The 16-bit, fixed-point, single-MAC, licensable Teaklite soft DSP core that is code-compatible with the OakDSPCore instruction set. It enhances the OakDSPCore in several areas, mainly portability. It is a process- and library-independent soft core; it increases operating speed by 30% in the same process technology and reduces power consumption by architecture and power-reduction mechanisms. Its design methodology better meets ASIC-design-environment requirements by employing a single-edge design (still with four pipeline stages) and full or partial testability and by using standard memories. TeakLite has a configurable memory size, a data-address-arithmetic unit, a multiplier, an ALU, four 36-bit accumulators, a bit-manipulation unit, and zero-overhead loop mechanisms for repeat and block repeat. Its instruction set includes microcontroller instructions enabling high code density. It has user-definable registers for hardware acceleration, coprocessor support, or both; cycle-stealing DMA support, burst-mode DMA support, or both; and power-management operation modes.

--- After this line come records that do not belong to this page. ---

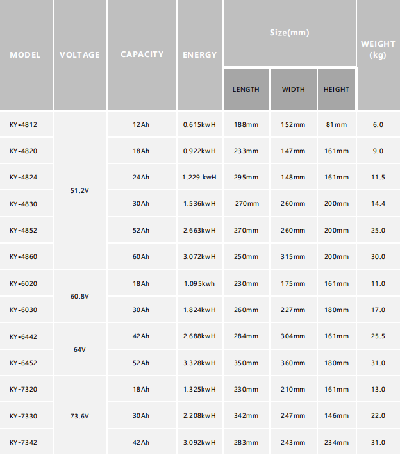Click the 64V voltage cell
400x455 pixels.
coord(79,350)
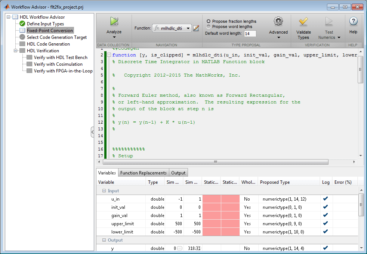
Task: Select Propose word lengths option
Action: tap(209, 27)
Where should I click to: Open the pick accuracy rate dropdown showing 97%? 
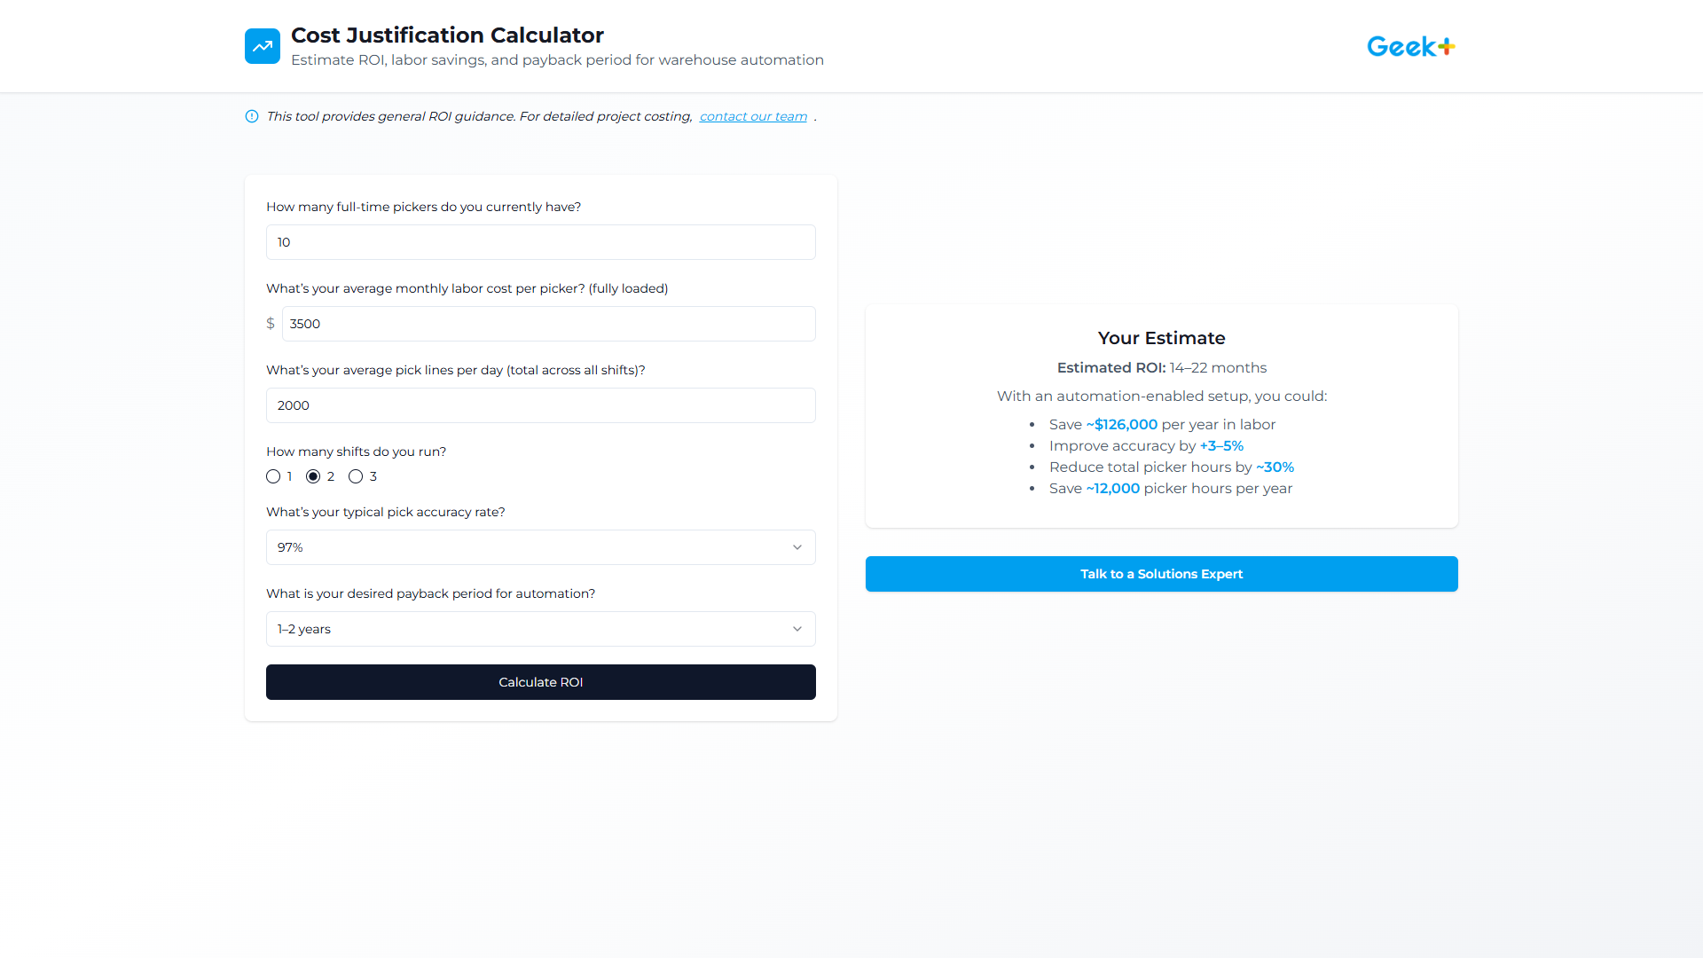[x=540, y=547]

Addressing modes: TeakLite supports register, single- and double-indirect, short- and long-immediate, short- and long-index, and stack-pointer addressing modes. It supports circular (modulo) buffering for all its pointers and direct addressing for the entire 64k-word data space. In addition, it has a program-memory-indirect addressing mode.

Special instructions or integral-peripheral functions: Instructions include single-cycle minimum/maximum calculation with pointer latching, double-precision calculations, normalization, exponent, conditional accumulator modifications, division step, read-modify (add/subtract/OR/AND/XOR)-write, test 16-bit mask bits and test bit, delayed return, interruptible single-word repeat loop and block repeat, 36-bit shift left or right in a single cycle, and a bank exchange of alternative registers.

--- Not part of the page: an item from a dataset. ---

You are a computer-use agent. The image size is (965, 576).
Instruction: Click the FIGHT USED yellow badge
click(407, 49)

Support: DSP Group provides a full set of advanced GUI-based development tools, including an optimizing C/C++ compiler, an assembler, a linker, common-object-file-format converters, a debugger with an emulation interface and the Assyst extendable simulator for system-on-chip simulation, a profiler, and the Evaluation Development Platform. DSP Group has a large infrastructure of third-party vendors offering software, tools, and design services.